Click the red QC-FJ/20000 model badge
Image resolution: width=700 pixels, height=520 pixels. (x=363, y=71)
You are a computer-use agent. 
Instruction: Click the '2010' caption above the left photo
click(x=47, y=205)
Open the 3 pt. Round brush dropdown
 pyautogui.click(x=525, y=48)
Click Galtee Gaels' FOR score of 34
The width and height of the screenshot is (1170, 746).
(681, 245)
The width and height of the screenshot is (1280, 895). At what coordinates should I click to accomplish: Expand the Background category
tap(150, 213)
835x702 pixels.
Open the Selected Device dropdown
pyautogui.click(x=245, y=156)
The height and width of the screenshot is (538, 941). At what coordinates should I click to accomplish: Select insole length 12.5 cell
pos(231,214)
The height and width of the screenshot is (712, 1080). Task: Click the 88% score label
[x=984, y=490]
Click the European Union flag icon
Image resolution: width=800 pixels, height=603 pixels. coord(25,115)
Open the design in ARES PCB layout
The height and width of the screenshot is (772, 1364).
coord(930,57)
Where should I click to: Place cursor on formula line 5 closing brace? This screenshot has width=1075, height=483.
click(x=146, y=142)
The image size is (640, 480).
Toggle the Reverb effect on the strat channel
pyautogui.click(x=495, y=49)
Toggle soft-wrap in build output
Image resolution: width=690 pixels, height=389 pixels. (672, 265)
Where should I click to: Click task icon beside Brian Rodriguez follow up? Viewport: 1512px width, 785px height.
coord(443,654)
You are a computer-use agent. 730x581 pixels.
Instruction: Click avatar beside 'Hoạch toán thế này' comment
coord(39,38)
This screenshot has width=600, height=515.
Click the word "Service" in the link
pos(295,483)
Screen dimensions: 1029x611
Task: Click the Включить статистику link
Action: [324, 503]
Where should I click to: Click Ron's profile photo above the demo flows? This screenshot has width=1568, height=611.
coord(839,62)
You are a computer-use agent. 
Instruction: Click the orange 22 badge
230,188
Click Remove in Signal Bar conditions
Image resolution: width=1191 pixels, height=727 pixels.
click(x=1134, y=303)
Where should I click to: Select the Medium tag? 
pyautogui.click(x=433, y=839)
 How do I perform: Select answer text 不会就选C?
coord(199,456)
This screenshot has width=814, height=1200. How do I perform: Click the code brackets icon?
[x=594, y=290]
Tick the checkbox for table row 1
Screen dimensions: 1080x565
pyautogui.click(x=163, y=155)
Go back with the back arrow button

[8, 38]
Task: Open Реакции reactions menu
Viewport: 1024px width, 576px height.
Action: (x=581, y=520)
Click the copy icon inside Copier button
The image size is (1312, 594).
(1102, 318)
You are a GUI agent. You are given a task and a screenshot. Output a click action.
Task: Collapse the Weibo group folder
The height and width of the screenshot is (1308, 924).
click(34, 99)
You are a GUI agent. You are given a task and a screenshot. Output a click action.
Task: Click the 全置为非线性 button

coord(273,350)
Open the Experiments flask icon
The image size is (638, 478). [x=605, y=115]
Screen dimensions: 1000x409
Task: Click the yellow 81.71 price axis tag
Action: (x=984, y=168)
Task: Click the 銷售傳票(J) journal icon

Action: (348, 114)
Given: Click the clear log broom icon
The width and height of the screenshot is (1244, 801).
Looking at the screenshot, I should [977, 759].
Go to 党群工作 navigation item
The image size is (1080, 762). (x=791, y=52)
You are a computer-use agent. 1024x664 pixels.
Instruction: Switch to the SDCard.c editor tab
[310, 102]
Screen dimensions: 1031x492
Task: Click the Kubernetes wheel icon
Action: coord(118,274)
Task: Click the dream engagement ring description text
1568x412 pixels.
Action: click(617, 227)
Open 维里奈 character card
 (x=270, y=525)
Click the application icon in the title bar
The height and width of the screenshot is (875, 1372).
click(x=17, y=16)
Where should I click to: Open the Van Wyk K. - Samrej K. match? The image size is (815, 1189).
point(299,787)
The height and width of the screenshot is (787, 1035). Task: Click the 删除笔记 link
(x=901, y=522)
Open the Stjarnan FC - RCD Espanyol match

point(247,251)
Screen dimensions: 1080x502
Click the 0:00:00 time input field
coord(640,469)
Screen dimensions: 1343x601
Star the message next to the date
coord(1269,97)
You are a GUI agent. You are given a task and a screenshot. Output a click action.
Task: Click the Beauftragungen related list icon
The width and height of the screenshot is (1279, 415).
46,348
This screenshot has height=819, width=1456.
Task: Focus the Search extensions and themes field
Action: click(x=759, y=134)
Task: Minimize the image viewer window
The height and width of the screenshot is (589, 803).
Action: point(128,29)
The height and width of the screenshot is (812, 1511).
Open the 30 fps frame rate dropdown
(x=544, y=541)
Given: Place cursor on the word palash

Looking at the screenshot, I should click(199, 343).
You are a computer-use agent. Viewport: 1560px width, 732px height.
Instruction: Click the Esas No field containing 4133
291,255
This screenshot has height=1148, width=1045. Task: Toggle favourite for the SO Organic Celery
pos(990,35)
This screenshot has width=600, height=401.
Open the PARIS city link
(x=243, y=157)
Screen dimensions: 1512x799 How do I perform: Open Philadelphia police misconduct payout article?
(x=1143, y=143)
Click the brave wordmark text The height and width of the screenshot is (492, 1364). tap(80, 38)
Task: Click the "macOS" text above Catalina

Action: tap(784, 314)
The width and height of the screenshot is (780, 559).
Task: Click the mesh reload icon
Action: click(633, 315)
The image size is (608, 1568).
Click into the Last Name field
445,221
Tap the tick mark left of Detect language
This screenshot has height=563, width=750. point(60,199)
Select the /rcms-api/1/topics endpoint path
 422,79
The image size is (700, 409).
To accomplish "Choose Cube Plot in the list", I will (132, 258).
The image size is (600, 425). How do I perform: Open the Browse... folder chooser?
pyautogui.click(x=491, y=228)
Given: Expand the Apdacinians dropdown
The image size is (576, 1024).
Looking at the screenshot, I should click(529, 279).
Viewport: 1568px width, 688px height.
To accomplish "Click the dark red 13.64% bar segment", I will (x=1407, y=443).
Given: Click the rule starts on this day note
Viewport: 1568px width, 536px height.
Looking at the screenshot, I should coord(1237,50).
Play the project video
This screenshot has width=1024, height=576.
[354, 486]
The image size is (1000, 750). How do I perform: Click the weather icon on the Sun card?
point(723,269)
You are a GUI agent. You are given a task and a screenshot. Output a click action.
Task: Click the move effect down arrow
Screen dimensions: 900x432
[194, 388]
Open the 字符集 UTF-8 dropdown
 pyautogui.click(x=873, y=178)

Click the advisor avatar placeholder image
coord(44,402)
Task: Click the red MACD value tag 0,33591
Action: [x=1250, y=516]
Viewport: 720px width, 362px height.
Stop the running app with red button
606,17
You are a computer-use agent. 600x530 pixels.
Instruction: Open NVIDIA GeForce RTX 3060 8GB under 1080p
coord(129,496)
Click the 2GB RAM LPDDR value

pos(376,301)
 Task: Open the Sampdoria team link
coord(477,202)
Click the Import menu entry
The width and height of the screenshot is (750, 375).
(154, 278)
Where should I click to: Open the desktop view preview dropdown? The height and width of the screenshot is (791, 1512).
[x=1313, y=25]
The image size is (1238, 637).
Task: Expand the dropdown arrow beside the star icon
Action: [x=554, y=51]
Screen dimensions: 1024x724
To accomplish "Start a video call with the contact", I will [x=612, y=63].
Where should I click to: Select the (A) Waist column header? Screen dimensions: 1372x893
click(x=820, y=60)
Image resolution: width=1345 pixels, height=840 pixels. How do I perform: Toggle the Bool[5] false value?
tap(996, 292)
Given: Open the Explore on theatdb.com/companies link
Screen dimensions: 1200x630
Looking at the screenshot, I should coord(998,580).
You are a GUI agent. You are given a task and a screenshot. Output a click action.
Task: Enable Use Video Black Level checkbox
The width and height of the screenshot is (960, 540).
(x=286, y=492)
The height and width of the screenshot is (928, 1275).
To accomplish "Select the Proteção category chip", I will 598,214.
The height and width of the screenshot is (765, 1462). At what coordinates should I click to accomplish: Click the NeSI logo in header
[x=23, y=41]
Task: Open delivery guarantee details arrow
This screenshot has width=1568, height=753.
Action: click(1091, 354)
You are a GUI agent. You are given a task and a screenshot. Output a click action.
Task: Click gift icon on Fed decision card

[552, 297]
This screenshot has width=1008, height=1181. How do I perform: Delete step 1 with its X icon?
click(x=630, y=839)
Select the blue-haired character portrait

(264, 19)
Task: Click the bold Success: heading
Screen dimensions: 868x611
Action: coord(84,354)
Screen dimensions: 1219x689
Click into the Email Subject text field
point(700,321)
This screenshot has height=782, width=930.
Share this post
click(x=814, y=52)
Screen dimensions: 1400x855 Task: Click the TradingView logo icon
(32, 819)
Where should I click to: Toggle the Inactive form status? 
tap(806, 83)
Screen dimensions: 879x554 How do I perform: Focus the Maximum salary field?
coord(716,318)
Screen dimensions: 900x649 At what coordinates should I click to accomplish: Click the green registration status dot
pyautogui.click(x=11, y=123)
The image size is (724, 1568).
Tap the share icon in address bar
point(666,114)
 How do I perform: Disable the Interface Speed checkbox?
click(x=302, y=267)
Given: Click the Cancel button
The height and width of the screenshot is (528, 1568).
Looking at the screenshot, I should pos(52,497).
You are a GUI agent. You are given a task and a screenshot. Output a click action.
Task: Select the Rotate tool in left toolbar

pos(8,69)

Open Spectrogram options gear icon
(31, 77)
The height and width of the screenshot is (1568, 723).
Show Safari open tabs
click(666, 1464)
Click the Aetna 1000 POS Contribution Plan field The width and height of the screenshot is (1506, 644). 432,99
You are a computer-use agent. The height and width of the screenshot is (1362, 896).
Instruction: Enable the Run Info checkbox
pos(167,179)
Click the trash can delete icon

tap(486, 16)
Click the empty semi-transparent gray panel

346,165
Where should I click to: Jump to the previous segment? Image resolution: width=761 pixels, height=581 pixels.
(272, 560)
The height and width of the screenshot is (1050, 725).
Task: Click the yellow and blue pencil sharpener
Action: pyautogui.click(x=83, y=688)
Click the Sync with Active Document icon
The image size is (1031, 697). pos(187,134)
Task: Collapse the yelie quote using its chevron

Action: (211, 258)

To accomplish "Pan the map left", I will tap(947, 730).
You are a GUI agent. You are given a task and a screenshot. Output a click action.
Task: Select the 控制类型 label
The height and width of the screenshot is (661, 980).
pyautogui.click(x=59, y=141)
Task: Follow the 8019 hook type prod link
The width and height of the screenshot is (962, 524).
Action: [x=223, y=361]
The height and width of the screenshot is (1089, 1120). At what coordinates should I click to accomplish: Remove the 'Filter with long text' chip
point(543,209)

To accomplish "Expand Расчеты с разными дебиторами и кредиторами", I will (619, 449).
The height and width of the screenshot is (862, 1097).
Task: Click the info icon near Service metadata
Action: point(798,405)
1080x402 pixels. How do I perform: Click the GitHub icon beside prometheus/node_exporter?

------------------------------------------------------------

WHAT IS REQUIRED: In restating the data, begin at its first line, reproduce each line word for word, and conclude with the line that contains "Click Remove in Signal Bar conditions".

ANSWER SECTION:
Click the red QC-FJ/20000 model badge
Image resolution: width=700 pixels, height=520 pixels. (x=363, y=71)
You are a computer-use agent. 
Instruction: Click the '2010' caption above the left photo
click(x=47, y=205)
Open the 3 pt. Round brush dropdown
 pyautogui.click(x=525, y=48)
Click Galtee Gaels' FOR score of 34
The width and height of the screenshot is (1170, 746).
(681, 245)
The width and height of the screenshot is (1280, 895). At what coordinates should I click to accomplish: Expand the Background category
tap(150, 213)
835x702 pixels.
Open the Selected Device dropdown
pyautogui.click(x=245, y=156)
The height and width of the screenshot is (538, 941). At what coordinates should I click to accomplish: Select insole length 12.5 cell
pos(231,214)
The height and width of the screenshot is (712, 1080). Task: Click the 88% score label
[x=984, y=490]
Click the European Union flag icon
Image resolution: width=800 pixels, height=603 pixels. coord(25,115)
Open the design in ARES PCB layout
The height and width of the screenshot is (772, 1364).
coord(930,57)
Where should I click to: Place cursor on formula line 5 closing brace? This screenshot has width=1075, height=483.
click(x=146, y=142)
The image size is (640, 480).
Toggle the Reverb effect on the strat channel
pyautogui.click(x=495, y=49)
Toggle soft-wrap in build output
Image resolution: width=690 pixels, height=389 pixels. (672, 265)
Where should I click to: Click task icon beside Brian Rodriguez follow up? Viewport: 1512px width, 785px height.
coord(443,654)
You are a computer-use agent. 730x581 pixels.
Instruction: Click avatar beside 'Hoạch toán thế này' comment
coord(39,38)
This screenshot has width=600, height=515.
Click the word "Service" in the link
pos(295,483)
Screen dimensions: 1029x611
Task: Click the Включить статистику link
Action: [324, 503]
Where should I click to: Click Ron's profile photo above the demo flows? This screenshot has width=1568, height=611.
coord(839,62)
You are a computer-use agent. 
Instruction: Click the orange 22 badge
230,188
Click Remove in Signal Bar conditions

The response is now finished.